The task
The expected output is a verbatim reprint of the lines from the beginning of the data that follows through the line that contains "Given: Collapse the Screen1 tree node".

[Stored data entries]
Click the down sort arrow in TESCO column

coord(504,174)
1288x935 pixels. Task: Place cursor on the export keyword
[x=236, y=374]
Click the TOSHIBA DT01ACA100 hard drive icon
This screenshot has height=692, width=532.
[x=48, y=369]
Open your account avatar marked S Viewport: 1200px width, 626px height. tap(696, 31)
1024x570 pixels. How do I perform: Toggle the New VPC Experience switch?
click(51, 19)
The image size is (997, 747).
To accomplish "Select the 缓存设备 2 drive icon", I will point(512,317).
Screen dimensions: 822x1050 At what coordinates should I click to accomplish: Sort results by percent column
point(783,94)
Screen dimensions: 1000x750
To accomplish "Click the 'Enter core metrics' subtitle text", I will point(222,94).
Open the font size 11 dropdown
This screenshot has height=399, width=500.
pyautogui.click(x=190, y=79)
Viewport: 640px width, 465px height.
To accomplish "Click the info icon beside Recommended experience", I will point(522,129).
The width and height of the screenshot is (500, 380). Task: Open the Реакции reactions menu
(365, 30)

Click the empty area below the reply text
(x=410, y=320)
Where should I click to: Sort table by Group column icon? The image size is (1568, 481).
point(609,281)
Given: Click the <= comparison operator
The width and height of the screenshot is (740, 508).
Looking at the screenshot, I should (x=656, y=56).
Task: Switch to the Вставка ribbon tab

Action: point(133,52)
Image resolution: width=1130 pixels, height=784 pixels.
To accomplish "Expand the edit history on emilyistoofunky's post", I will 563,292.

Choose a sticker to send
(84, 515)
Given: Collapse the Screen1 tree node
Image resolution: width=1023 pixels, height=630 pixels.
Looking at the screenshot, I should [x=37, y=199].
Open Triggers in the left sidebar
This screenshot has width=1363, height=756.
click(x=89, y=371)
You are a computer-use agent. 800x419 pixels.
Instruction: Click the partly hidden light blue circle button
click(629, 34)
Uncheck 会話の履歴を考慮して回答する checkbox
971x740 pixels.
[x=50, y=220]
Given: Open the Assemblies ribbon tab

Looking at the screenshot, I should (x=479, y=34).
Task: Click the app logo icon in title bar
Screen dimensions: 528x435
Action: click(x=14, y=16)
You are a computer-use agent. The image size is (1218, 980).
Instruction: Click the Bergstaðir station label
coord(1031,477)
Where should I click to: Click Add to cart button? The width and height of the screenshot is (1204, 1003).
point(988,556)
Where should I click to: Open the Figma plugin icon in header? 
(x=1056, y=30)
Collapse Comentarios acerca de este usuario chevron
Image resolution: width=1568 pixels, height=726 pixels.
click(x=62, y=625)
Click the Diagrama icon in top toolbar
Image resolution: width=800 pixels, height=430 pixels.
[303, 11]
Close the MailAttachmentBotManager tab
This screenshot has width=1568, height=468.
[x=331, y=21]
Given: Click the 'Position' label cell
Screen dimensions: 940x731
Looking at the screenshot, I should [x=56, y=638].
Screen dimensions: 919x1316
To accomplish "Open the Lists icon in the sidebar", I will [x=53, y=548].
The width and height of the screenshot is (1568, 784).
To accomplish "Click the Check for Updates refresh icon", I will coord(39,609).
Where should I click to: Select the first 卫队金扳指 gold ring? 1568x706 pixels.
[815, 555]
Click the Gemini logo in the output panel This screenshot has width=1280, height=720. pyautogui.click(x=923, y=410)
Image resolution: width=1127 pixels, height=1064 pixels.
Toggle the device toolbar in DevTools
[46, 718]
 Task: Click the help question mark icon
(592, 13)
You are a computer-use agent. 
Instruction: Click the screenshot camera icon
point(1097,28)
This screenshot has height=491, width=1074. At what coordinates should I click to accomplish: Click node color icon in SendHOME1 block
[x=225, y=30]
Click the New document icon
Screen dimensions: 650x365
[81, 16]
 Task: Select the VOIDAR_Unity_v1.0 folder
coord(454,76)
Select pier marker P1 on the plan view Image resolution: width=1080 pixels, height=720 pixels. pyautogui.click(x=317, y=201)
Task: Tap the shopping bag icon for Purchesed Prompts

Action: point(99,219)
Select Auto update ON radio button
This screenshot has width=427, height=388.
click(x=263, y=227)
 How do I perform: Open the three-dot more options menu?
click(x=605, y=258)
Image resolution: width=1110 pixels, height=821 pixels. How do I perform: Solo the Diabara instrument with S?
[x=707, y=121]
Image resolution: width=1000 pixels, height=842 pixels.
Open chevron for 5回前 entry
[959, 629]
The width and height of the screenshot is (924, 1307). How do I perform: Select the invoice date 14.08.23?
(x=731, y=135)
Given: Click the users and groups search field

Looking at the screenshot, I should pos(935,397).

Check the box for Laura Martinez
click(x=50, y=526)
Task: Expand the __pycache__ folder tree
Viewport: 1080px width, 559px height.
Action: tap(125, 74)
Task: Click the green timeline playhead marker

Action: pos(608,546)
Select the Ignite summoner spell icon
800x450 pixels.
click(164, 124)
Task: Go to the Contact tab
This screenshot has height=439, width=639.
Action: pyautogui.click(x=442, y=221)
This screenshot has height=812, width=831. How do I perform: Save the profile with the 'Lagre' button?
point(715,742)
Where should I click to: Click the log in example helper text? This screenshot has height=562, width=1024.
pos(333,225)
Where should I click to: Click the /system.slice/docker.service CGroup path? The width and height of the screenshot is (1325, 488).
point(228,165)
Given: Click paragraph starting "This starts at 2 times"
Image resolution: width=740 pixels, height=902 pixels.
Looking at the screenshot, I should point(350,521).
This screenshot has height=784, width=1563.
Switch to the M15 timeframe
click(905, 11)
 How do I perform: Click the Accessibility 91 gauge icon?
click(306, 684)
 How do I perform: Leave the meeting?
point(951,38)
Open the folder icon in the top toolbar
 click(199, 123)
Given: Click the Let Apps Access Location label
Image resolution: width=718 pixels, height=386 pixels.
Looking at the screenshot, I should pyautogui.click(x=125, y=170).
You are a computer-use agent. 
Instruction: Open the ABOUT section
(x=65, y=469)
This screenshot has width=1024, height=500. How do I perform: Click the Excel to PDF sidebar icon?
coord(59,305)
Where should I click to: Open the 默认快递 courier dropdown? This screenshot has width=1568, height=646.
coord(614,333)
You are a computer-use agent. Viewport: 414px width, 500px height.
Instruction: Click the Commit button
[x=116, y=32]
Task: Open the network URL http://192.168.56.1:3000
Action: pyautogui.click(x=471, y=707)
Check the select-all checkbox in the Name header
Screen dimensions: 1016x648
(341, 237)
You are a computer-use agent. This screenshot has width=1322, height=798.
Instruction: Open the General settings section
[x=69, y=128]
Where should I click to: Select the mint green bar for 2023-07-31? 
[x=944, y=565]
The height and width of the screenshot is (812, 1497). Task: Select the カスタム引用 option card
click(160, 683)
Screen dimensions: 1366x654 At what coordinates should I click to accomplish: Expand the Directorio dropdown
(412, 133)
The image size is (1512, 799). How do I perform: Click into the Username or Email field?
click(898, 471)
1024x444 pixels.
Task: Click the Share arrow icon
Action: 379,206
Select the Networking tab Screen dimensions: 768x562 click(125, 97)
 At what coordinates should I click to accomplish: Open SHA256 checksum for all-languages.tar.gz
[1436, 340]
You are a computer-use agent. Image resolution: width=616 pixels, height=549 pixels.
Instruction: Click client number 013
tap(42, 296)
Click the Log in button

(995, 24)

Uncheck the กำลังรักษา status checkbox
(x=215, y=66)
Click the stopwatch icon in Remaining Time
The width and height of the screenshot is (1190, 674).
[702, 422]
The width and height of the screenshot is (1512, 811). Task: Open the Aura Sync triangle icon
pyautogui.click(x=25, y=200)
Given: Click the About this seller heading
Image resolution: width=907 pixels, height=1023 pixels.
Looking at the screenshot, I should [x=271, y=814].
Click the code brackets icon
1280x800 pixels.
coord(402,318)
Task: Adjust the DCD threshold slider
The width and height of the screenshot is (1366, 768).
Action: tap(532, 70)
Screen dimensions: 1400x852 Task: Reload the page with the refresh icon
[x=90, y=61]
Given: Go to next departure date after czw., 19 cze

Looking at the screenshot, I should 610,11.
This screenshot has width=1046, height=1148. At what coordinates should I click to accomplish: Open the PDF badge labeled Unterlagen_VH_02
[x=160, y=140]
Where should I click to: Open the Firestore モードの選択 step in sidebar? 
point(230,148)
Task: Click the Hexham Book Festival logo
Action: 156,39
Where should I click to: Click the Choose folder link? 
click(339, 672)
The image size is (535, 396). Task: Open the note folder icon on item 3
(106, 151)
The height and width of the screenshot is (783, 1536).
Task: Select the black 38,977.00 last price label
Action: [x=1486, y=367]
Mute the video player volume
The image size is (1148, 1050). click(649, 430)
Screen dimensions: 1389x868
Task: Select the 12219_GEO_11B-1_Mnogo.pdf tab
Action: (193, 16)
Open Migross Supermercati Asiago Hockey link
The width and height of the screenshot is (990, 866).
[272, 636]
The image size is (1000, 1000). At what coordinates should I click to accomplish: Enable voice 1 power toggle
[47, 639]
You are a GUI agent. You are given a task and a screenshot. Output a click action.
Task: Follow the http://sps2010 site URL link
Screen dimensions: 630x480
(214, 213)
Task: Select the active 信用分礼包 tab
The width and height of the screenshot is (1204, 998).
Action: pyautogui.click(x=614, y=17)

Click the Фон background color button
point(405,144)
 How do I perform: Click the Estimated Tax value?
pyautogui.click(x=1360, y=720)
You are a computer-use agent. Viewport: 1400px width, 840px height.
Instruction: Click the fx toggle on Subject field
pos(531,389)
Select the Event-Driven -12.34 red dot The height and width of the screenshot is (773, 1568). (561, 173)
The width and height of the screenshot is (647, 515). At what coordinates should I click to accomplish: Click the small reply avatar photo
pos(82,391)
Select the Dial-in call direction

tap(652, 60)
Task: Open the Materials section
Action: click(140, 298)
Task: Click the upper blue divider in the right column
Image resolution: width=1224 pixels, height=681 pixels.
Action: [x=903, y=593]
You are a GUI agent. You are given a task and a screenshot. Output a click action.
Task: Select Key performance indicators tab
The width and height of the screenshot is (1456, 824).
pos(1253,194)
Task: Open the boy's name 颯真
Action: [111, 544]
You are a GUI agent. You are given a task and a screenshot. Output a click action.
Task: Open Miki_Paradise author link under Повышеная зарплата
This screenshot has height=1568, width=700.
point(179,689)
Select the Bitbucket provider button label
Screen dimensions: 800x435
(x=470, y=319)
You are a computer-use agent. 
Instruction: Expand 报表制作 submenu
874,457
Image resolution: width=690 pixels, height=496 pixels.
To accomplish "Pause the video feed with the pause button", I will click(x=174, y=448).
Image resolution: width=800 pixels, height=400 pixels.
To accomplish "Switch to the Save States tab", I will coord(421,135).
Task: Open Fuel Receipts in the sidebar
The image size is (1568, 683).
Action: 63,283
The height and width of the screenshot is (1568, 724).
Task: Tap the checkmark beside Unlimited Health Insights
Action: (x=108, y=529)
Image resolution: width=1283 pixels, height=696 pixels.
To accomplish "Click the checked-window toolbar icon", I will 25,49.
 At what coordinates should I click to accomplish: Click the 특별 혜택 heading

Your solution
Click the down sort arrow in TESCO column

coord(504,174)
1288x935 pixels. Task: Place cursor on the export keyword
[x=236, y=374]
Click the TOSHIBA DT01ACA100 hard drive icon
This screenshot has height=692, width=532.
[x=48, y=369]
Open your account avatar marked S Viewport: 1200px width, 626px height. tap(696, 31)
1024x570 pixels. How do I perform: Toggle the New VPC Experience switch?
click(51, 19)
The image size is (997, 747).
To accomplish "Select the 缓存设备 2 drive icon", I will point(512,317).
Screen dimensions: 822x1050 At what coordinates should I click to accomplish: Sort results by percent column
point(783,94)
Screen dimensions: 1000x750
To accomplish "Click the 'Enter core metrics' subtitle text", I will point(222,94).
Open the font size 11 dropdown
This screenshot has height=399, width=500.
pyautogui.click(x=190, y=79)
Viewport: 640px width, 465px height.
To accomplish "Click the info icon beside Recommended experience", I will point(522,129).
The width and height of the screenshot is (500, 380). Task: Open the Реакции reactions menu
(365, 30)

Click the empty area below the reply text
(x=410, y=320)
Where should I click to: Sort table by Group column icon? The image size is (1568, 481).
point(609,281)
Given: Click the <= comparison operator
The width and height of the screenshot is (740, 508).
Looking at the screenshot, I should (x=656, y=56).
Task: Switch to the Вставка ribbon tab

Action: point(133,52)
Image resolution: width=1130 pixels, height=784 pixels.
To accomplish "Expand the edit history on emilyistoofunky's post", I will 563,292.

Choose a sticker to send
(84, 515)
Given: Collapse the Screen1 tree node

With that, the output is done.